Houghton died in Maine on 14 February 2022.

==Education and career==
Houghton completed undergraduate and postgraduate degrees, eventually earning his Ph.D. in South Asian History from the University of California, Los Angeles with a dissertation titled "The Development of the Protestant Missionary Church in Madras 1870-1920: The Impoverishment of Dependency." His dissertation committee was chaired by Stanley Wolpert and included John Semple Galbraith and John Richard Sisson.

Houghton taught for many years as well as serving as the Principal of Madras Bible Seminary before founding SAIACS in 1981. The SAIACS campus now occupies almost five hectares (twelve acres) of land on the North edge of Bangalore. SAIACS has now expanded to a total of about 130 full-time students, all studying at the master's or doctoral level. Students come from many parts of India, and other nations such as Indonesia, Malaysia, Nepal, Myanmar (formerly Burma), Sri Lanka, Thailand, and also Australia and New Zealand. Several have come from Africa and Central America. In the past year a number of Indian Students from the United States have also chosen to come to SAIACS in preparation for working in the sub-continent.

In 1997 SAIACS was recognised by the University of Mysore as an accredited research institution to the university, enabling SAIACS to offer an accredited Indian Ph.D. programme. This is the first Protestant institution to be so recognised since William Carey's Serampore College in 1818. SAIACS graduates are working as organisational and denominational leaders, faculty at a number of bible colleges, seminaries, and graduate schools, and pastors and missionaries with many indigenous missionary agencies throughout South Asia.

In 2001 Dr. Houghton was invited as a part of a group to establish a department of Christianity at Peking University, Beijing, People's Republic of China. Teaching at the masters and Ph.D. level has been going on since then. The courses have reached both Christians from the Three Self Patriotic Church and other Christian groups as well as non-Christian students. As of February 2012, upwards of 100 are enrolled with more than 700 having completed the classes offered.

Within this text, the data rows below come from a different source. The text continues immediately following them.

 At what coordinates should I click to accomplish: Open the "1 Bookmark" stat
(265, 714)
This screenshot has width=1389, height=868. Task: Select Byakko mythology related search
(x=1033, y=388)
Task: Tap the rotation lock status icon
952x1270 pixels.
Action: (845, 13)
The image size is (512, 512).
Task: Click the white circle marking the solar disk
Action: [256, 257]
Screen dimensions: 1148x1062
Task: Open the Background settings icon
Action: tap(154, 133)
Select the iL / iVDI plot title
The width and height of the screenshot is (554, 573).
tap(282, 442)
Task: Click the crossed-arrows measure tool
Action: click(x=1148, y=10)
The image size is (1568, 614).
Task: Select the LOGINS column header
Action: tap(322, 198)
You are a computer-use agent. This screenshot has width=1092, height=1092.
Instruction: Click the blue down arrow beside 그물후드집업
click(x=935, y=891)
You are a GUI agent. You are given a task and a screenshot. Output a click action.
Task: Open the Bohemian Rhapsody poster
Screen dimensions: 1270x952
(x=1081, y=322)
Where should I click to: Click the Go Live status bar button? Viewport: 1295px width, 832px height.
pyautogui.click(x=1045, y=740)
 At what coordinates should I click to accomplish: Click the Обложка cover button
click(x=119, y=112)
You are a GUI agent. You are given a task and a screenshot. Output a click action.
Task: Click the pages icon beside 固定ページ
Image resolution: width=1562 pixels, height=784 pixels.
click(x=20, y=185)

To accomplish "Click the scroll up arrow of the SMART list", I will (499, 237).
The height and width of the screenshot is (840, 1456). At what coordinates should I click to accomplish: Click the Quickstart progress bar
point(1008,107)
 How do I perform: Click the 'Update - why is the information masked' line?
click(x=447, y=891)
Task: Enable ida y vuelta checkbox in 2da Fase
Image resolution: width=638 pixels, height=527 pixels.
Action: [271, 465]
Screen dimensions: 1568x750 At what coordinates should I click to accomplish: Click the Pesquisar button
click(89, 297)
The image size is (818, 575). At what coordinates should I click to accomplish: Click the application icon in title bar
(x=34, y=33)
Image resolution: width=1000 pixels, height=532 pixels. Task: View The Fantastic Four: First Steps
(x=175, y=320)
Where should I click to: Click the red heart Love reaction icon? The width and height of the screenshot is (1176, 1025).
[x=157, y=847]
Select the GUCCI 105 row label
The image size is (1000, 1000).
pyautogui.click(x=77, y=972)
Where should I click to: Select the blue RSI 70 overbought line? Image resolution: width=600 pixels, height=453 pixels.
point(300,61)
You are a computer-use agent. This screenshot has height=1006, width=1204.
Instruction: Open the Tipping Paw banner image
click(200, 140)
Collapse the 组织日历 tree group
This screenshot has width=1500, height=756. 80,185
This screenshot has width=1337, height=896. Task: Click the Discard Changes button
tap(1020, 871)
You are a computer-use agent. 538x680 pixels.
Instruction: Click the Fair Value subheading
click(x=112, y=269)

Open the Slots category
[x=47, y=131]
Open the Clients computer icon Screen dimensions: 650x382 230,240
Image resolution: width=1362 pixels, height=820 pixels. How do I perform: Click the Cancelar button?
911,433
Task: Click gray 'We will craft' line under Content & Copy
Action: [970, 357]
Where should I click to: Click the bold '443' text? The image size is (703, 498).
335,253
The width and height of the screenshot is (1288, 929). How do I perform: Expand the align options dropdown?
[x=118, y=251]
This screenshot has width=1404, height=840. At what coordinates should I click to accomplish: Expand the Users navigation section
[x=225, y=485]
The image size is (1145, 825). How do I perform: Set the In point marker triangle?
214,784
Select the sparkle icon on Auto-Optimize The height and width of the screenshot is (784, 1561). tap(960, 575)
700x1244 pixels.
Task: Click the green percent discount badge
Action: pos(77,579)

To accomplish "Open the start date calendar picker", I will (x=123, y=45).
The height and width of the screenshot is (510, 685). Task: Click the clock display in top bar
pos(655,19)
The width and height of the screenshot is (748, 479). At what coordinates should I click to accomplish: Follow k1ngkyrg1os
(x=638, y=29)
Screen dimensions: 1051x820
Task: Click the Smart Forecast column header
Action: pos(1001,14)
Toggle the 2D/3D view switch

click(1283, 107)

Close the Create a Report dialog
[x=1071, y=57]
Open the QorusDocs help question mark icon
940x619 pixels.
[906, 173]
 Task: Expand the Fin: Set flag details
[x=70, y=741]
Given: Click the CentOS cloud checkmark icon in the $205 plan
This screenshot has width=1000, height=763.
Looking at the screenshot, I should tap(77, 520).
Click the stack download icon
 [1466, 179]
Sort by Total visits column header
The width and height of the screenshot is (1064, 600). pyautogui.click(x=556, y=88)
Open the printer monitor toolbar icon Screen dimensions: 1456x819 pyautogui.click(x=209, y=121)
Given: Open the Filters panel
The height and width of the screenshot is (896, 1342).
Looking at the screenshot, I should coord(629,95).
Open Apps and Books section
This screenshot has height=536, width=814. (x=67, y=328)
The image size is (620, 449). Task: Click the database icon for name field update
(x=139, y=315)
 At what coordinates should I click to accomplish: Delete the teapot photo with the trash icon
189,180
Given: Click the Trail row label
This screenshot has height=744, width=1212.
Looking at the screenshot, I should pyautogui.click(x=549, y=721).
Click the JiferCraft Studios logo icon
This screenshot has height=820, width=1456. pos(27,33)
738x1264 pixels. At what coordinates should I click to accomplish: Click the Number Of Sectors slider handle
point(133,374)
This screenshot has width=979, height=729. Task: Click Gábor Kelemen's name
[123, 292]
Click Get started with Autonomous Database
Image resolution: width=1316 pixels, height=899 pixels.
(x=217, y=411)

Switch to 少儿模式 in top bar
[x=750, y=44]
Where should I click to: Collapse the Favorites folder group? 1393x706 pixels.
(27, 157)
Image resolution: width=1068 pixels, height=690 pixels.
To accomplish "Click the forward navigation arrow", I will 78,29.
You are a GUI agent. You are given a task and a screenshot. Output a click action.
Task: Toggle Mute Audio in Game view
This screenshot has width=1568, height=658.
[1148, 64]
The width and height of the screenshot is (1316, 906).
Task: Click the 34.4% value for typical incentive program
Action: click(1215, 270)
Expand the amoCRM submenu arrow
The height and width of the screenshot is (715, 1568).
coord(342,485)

After Houghton's formal handing over of the SAIACS principalship in 2005, he and his wife moved to Cambridge, New Zealand. Houghton is still active in teaching and mentoring, especially in the Peking University Project. His book, Christian Leadership for Building the Church and Building the Nation, SAIACS Press, 2010 has been widely influential. He was instrumental in the founding of the Caleb Institute.